[Working data — start]

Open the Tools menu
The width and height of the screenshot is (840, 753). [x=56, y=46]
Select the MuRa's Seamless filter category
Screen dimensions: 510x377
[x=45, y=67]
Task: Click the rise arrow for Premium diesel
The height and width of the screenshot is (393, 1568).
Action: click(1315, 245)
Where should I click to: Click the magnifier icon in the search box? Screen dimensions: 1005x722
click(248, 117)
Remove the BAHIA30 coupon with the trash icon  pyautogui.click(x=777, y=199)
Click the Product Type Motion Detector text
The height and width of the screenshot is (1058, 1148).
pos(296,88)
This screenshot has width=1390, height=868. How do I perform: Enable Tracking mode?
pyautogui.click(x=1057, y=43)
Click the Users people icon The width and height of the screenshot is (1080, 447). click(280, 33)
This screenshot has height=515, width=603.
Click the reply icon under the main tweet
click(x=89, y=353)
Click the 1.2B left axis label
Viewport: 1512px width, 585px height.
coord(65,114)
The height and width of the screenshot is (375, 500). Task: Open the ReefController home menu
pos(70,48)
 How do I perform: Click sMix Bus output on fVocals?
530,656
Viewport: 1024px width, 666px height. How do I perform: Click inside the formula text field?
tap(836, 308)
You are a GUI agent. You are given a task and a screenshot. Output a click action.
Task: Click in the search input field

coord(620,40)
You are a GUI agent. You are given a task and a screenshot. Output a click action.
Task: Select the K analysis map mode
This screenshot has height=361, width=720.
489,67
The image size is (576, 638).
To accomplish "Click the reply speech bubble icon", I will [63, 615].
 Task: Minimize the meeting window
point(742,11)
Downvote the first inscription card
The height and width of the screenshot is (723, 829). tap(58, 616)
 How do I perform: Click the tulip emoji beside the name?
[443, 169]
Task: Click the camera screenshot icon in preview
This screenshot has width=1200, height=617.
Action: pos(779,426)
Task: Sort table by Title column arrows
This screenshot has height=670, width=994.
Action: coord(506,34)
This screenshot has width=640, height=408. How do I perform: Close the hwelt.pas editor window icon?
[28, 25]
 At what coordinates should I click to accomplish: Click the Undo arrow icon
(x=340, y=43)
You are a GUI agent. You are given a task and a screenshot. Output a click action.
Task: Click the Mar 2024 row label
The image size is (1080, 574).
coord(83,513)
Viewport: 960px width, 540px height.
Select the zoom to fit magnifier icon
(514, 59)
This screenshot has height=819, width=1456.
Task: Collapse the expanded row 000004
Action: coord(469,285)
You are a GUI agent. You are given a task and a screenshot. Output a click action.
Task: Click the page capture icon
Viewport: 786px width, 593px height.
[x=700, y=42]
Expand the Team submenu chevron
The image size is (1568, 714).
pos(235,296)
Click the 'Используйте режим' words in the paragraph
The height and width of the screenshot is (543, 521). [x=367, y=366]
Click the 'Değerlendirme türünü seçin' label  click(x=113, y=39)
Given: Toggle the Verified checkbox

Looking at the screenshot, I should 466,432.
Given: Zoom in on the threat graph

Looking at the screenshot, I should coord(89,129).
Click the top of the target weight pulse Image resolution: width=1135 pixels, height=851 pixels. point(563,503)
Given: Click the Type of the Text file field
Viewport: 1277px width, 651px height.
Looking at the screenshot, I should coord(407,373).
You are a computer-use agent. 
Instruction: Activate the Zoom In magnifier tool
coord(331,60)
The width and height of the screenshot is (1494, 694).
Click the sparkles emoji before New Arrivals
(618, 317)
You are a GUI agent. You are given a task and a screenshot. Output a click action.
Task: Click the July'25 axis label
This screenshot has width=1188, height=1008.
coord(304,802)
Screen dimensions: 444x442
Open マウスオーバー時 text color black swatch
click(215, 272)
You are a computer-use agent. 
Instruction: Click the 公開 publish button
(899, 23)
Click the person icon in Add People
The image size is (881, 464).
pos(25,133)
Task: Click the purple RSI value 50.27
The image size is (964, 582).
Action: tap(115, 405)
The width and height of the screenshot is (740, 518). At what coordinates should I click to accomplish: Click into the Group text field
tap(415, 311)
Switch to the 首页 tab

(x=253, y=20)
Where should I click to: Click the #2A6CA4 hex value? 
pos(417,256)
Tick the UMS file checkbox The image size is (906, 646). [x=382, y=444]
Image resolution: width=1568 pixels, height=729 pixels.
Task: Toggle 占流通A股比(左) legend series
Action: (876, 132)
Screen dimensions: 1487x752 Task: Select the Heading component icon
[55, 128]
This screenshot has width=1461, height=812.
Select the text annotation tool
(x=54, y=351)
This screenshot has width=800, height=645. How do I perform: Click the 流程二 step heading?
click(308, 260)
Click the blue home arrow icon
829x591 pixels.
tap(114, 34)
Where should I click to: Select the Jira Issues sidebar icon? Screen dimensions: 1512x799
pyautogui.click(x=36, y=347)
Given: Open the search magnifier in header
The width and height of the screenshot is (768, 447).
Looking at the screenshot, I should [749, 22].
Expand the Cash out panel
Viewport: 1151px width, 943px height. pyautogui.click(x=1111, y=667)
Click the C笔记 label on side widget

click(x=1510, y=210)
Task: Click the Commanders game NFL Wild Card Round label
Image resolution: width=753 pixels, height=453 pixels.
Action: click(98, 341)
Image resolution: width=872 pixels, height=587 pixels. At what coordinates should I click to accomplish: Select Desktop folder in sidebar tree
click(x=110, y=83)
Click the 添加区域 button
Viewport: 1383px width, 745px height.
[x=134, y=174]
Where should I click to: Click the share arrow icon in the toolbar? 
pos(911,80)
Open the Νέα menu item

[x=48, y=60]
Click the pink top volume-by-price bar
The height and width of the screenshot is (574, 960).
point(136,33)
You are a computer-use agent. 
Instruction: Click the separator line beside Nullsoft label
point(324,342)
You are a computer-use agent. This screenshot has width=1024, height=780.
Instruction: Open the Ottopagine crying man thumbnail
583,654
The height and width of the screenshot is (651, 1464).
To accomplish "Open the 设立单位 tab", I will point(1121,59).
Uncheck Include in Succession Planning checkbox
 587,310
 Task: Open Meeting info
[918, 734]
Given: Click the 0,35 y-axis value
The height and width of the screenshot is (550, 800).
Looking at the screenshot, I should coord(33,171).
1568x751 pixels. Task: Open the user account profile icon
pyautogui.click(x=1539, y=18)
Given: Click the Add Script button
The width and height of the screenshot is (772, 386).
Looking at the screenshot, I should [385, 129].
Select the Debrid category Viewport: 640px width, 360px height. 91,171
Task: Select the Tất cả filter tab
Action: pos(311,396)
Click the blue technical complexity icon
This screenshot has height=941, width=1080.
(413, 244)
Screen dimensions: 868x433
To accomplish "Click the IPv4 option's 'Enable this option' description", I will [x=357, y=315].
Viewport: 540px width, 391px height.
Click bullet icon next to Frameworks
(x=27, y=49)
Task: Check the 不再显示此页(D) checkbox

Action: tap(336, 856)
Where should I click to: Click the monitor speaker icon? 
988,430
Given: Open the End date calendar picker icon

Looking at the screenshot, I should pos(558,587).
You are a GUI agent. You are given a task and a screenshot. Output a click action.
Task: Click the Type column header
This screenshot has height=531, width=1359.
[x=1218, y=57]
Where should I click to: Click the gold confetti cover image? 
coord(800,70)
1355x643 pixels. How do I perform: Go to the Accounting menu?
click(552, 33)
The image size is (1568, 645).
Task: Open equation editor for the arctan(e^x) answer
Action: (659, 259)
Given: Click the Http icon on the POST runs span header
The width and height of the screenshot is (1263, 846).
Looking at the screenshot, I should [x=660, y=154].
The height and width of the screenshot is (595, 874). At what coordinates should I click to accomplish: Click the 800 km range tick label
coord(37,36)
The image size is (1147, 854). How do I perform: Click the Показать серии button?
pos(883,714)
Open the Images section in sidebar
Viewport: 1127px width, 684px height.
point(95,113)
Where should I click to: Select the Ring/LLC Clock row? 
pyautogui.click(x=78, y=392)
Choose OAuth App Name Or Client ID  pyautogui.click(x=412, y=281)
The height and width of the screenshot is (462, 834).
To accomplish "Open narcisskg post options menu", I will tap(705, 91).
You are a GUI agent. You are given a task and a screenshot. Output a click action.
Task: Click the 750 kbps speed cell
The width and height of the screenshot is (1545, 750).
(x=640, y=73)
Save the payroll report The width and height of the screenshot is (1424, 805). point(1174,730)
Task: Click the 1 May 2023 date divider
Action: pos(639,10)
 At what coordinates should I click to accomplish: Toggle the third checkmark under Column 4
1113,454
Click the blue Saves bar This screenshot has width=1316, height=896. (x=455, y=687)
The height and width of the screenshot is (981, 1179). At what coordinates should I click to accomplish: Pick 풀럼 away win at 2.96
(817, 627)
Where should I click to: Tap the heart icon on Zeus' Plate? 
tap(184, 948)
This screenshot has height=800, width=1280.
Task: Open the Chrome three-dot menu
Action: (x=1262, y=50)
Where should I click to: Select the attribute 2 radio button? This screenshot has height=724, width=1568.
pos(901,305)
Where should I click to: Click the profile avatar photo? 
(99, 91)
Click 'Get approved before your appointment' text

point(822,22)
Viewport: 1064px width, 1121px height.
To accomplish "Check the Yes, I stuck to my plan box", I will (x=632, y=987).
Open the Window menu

[Working data — finish]

What needs to be done: For every line above that includes the word "Type", return the line.

The completed task:
Click the Product Type Motion Detector text
Given: Click the Type of the Text file field
Task: Click the Type column header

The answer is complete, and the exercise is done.